2018 gets off to a bad start with a bright Moon essentially wiping out the Quadrantids. The Eta Aquariids and the peak of the South Delta Aquariids are also lunar casualties. But we can enjoy this year's Perseids without lunar interference, and there are good Moon-free observing windows for the other major showers.
Basic Meteor Observing Information
Several factors determine how many meteors you will see from a shower.

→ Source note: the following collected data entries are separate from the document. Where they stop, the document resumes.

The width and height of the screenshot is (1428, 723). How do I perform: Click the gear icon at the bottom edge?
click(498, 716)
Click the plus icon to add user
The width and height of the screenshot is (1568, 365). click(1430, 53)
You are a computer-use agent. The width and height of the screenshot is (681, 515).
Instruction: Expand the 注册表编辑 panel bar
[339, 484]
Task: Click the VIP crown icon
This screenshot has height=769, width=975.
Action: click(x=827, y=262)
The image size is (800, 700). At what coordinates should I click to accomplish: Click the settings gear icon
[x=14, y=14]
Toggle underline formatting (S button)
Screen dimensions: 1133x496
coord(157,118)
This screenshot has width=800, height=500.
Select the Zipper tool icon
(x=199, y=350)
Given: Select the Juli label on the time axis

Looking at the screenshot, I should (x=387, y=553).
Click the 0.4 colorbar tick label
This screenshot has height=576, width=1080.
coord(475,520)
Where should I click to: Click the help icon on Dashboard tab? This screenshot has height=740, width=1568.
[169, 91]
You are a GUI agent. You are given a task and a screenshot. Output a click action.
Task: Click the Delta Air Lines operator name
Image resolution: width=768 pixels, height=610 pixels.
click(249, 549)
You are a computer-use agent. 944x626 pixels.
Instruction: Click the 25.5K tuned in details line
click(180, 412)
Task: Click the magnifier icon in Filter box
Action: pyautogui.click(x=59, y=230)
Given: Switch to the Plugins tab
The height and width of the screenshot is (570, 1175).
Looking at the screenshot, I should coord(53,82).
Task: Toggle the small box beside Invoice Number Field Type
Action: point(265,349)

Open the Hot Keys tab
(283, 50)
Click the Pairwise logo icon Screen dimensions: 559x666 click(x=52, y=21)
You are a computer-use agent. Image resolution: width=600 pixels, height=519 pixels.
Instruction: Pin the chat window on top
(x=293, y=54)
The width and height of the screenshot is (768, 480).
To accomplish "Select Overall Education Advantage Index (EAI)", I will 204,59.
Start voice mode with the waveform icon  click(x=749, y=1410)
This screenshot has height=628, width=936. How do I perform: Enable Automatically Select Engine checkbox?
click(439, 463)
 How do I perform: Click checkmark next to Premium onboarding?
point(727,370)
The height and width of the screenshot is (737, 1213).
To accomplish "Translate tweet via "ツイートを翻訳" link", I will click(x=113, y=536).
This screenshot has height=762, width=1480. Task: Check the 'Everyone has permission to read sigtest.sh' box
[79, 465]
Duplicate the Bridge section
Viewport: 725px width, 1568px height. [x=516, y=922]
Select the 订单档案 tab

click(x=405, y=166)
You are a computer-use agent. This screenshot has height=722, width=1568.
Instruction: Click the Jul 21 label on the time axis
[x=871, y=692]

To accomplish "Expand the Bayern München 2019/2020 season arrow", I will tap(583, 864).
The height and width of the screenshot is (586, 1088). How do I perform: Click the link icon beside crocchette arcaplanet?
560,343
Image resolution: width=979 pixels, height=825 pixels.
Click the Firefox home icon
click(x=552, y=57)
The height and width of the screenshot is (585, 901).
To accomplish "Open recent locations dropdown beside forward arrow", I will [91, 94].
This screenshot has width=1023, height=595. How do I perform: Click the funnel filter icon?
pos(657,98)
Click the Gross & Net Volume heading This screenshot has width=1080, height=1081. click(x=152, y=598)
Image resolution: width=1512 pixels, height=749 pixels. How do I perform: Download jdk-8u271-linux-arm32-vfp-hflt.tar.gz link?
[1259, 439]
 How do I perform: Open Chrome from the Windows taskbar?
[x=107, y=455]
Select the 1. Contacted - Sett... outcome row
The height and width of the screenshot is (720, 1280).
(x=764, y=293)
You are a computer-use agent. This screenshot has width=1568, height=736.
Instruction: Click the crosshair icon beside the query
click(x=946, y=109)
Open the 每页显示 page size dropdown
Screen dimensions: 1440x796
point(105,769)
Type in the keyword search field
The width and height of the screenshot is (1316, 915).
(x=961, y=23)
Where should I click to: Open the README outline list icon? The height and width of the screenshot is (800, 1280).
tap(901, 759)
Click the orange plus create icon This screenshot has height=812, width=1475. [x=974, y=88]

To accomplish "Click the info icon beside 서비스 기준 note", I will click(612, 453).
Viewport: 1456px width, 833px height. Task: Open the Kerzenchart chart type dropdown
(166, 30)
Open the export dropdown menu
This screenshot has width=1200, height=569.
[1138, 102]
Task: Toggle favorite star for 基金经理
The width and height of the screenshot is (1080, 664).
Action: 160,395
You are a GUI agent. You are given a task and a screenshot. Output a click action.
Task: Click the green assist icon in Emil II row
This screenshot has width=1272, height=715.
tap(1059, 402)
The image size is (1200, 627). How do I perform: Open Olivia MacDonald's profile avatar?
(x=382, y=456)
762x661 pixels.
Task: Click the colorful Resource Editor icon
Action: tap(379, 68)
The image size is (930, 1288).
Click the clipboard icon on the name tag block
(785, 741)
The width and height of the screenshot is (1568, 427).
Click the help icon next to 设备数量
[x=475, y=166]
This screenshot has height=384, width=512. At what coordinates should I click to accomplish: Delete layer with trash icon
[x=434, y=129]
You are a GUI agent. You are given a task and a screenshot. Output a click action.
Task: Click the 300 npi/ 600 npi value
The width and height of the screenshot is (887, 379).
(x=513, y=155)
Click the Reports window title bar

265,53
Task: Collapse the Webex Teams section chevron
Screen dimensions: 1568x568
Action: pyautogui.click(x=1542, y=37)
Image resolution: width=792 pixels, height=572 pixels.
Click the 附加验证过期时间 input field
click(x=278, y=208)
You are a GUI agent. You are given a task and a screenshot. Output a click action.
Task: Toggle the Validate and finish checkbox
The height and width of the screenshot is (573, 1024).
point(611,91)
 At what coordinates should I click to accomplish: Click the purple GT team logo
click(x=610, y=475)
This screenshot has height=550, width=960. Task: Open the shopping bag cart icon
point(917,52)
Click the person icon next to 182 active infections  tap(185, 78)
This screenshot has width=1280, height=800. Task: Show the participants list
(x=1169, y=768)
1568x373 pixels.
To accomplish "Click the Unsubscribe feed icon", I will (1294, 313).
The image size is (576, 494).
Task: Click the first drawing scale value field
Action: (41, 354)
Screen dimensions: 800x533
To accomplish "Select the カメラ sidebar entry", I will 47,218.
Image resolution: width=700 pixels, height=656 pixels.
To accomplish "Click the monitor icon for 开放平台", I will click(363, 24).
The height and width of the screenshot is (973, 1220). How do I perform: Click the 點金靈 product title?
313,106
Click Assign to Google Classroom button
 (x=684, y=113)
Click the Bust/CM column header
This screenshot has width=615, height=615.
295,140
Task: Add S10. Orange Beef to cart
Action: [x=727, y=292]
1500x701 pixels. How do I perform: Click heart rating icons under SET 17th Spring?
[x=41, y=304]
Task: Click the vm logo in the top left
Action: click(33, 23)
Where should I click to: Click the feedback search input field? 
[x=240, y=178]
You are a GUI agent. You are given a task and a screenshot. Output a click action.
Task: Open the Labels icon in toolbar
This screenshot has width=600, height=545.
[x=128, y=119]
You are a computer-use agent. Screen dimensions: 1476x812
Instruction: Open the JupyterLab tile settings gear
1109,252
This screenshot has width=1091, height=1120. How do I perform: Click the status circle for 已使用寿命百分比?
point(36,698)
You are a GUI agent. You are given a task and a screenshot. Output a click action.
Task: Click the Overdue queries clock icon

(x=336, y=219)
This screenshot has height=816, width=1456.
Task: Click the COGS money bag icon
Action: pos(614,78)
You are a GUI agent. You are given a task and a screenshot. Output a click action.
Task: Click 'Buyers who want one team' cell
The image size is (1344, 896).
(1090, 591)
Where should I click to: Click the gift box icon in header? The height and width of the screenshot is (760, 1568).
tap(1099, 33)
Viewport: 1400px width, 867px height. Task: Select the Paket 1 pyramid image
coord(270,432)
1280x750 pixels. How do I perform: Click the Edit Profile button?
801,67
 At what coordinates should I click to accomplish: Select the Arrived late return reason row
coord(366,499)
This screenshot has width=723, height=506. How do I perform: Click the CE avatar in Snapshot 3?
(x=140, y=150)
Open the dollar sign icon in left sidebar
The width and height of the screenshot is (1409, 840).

* One of the most important is the elevation of the shower's radiant when you're watching. For most showers, the radiant is highest in the morning hours, and that's when you can expect the best rates. If the radiant is near or below the horizon, don't expect to see any shower meteors even if the sky is dark. For each shower, I list a "WHEN TO WATCH" window when the radiant is at a useful elevation. The local times I list in "WHEN TO WATCH" should be broadly valid for most sites in North America, regardless of your time zone or exact location. You may want to look up the beginning of morning astronomical twilight for a given date at your location. This can be found from planetarium software or some weather websites. I find that skies are still good enough for meteor observing for 15-30 minutes after the beginning of morning twilight.
* Clear, dark skies are essential for a rewarding meteor-watching experience. This is why the moon causes so many problems--it's just natural light pollution. Get away from artificial light pollution as best you can--don't expect to see many meteors from an urban or suburban location. The light wipes out the fainter meteors and makes the moderately bright ones less noticeable. Try to get to a location where the Milky Way is obvious on a summer night. Obviously, clouds are a deal-breaker as well.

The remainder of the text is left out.